A thousand years after the first split, the two republics had again been united into one, this time over the whole world. Ships fled from planet to planet—and their sun had nearly five times as many planets as the sun of Earth.
Then disaster had come. Another star was moving toward their sun. The two would come close—so close that both would erupt toward each other, filling the space with flaming magma, and both probably going through a stage where they blew up completely shortly after separation. Such “novas” occurred regularly, but knowing that it was normal didn’t help them to bear it. In the nova stage, a sun would spread out until it covered nearly all of its planets, before gradually sinking back to its normal size.
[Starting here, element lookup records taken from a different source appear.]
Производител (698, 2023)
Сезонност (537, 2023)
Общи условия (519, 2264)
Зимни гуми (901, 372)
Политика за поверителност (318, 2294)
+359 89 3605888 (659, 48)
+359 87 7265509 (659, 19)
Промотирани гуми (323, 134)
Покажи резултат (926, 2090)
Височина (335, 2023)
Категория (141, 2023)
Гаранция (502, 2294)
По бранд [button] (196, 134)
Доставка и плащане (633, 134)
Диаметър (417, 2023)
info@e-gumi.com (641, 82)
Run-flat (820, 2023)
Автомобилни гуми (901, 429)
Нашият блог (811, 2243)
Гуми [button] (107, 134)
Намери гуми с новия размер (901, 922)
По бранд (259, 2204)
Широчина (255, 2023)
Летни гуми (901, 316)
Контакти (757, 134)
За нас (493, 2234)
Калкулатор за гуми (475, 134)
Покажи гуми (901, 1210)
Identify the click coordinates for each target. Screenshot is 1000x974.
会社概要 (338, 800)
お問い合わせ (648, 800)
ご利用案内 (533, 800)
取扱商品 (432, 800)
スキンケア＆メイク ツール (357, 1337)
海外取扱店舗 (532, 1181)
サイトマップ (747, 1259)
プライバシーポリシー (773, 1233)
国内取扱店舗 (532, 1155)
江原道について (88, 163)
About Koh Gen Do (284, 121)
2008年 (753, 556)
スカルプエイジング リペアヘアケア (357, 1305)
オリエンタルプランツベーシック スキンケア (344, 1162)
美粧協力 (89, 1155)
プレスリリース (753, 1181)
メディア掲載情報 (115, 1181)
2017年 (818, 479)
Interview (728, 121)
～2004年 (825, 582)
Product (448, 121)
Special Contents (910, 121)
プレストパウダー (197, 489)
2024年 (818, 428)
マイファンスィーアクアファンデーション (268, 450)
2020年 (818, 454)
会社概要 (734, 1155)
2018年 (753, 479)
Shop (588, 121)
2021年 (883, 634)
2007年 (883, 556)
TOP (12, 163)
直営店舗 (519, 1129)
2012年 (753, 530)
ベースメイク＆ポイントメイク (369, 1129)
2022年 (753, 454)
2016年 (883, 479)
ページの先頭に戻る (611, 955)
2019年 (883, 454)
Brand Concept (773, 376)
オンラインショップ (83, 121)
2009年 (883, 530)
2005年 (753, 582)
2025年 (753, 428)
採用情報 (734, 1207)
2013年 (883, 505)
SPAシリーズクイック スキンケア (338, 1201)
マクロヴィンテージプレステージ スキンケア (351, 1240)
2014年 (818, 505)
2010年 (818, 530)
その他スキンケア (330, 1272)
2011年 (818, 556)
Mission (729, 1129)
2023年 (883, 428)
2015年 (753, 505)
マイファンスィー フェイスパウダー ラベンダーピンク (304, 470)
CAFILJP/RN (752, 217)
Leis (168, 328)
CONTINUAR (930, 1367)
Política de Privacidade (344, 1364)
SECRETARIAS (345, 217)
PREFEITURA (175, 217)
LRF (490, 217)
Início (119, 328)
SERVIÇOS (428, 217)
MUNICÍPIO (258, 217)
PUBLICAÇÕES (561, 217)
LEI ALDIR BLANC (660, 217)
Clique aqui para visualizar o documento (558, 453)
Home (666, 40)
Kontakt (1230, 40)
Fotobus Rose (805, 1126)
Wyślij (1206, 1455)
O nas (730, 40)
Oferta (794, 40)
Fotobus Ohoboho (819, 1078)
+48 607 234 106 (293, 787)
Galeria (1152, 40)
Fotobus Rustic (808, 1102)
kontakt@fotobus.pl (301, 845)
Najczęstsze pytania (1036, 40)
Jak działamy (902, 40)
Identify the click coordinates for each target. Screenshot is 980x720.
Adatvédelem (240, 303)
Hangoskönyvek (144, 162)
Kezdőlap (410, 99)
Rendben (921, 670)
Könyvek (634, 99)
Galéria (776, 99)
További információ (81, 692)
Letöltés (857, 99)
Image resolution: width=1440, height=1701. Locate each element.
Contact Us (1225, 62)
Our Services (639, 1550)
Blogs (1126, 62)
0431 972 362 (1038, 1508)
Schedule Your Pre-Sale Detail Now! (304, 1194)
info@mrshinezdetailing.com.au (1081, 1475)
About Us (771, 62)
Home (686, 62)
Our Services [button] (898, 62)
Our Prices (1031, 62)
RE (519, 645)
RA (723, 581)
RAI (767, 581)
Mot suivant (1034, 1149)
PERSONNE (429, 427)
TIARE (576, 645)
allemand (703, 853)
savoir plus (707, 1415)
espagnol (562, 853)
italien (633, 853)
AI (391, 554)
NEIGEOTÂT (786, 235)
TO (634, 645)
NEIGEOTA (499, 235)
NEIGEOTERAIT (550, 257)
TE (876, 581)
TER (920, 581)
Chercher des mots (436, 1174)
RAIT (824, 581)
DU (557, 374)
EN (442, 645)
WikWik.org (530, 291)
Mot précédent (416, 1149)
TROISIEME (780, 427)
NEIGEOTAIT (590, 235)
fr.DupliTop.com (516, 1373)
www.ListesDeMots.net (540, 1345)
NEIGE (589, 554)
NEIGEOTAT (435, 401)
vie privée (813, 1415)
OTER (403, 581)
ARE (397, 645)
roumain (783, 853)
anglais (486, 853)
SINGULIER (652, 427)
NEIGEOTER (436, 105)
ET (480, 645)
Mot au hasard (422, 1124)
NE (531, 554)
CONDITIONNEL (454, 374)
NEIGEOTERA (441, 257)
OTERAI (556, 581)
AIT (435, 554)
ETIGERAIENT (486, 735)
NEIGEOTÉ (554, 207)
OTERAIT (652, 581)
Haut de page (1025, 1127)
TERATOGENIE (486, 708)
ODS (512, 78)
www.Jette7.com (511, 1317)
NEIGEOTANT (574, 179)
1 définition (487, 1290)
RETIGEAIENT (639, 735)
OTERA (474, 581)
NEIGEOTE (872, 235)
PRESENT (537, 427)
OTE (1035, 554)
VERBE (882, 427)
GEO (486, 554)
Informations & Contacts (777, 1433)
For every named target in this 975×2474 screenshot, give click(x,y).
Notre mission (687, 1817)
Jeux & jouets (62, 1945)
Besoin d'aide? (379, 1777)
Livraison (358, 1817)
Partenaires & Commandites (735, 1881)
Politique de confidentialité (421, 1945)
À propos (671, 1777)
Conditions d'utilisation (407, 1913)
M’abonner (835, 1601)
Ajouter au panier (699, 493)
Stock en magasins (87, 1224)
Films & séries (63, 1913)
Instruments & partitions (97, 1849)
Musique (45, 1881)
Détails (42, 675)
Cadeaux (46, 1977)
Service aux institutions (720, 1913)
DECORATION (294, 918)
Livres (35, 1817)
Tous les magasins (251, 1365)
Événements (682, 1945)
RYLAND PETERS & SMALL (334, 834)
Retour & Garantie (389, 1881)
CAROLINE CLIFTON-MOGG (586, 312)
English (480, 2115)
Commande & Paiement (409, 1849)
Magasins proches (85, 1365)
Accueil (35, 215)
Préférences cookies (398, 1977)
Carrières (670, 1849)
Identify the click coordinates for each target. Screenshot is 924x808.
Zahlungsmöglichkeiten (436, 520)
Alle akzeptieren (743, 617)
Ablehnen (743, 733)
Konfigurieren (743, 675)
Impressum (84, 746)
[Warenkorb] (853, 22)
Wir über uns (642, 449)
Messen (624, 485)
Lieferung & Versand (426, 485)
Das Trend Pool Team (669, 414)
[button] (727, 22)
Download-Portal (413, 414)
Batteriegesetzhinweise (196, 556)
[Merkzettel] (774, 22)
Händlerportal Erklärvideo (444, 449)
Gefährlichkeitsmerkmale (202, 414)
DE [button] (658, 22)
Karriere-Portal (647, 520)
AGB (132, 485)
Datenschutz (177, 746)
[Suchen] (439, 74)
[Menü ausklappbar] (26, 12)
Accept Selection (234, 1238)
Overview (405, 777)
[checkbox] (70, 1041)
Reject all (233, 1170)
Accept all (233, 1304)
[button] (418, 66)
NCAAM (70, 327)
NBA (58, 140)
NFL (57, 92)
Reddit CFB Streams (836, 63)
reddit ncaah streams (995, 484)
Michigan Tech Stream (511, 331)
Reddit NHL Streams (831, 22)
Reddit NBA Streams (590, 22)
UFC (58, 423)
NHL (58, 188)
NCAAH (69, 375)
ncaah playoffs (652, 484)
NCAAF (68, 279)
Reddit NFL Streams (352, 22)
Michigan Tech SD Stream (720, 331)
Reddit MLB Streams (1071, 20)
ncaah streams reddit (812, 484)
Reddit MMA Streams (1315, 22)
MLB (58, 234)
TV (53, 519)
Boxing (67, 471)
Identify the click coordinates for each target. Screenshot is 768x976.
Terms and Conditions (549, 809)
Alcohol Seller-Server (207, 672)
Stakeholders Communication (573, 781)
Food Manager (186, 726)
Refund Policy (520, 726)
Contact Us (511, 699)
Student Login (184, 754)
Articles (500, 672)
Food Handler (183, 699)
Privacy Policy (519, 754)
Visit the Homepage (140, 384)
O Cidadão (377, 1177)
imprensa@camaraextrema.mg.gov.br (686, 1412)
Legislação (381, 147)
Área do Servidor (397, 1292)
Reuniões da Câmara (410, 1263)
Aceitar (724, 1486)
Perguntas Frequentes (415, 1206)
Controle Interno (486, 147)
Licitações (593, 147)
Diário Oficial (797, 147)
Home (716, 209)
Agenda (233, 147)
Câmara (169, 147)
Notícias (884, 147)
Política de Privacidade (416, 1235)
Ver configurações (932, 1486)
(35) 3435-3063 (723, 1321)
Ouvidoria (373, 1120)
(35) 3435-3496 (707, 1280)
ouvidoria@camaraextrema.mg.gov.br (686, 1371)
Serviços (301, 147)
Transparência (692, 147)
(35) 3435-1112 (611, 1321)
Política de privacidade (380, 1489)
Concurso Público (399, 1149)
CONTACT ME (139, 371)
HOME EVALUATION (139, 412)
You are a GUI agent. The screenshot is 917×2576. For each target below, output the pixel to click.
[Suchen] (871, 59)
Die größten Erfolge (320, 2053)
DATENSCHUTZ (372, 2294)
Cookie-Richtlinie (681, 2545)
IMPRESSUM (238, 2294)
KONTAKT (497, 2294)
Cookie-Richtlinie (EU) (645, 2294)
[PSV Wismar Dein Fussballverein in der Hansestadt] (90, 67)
All life was sure to be destroyed. At first, they tried the idea of building great spaceships to try to reach planets around another star. But rocket power simply wasn’t enough to accomplish this in any livable time; then, too, only a few could go. They began searching for other means than rockets for moving things.
Here Bob had done a double-take, since it had come so close to fitting with Juan’s theories.
Juan had been close, though wrong in some respects.
They had finally discovered that inertia was not an absolutely inevitable property of matter. It had something to do with the outer shell of electrons and other particles—shell, Bob thought, trying to translate it; it didn’t make much sense, since he had always considered such particles to be single things, not the complicated things the Thulians considered them. But the word was as close as he could get to a translation.
They had found that inertia could be adjusted. It could be made “thinner” in one direction than in others. This had meant that once beyond the field of strong gravity, even a gentle thrust might drive them at incredible rates. Normally in space, a man who weighed two hundred pounds and threw a two-pound weight away from him at one hundred feet a minute would drift back one foot per minute himself. But when inertia was made “thin” in the direction of the man’s drifting, the same weight at the same speed might make him drive along at a speed of anything from one to one hundred thousand times that of the weight!